Source records:
•••

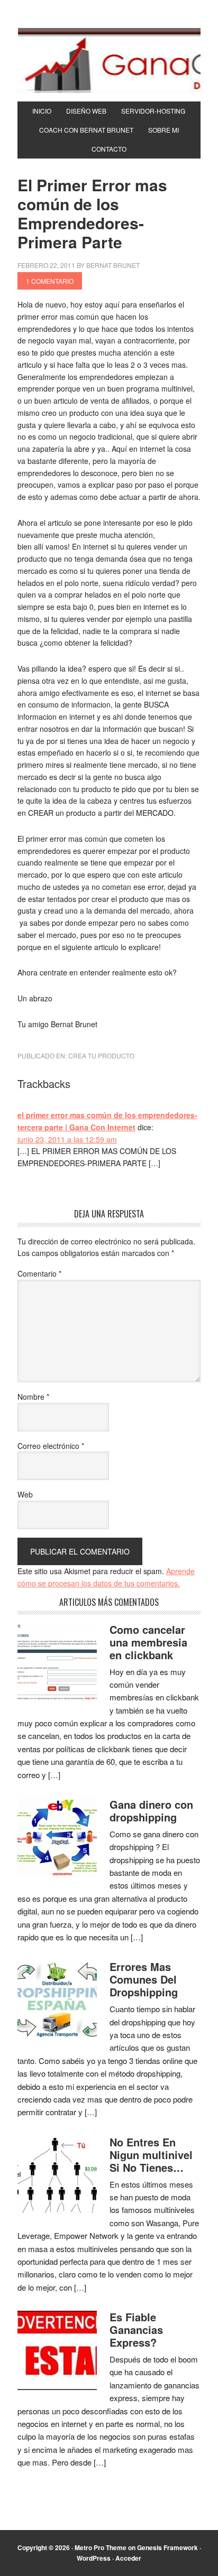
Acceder (128, 2558)
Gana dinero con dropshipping (151, 1811)
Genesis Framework (167, 2547)
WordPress (94, 2558)
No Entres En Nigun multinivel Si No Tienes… (151, 2154)
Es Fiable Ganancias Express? (136, 2329)
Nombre (33, 1396)
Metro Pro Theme (100, 2547)
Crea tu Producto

•••

Give back, word for word, the lines of the records that run from the one holding "Es Fiable Ganancias Express? (136, 2329)" to the very last.

Answer to this problem -
Es Fiable Ganancias Express? (136, 2329)
Nombre (33, 1396)
Metro Pro Theme (100, 2547)
Crea tu Producto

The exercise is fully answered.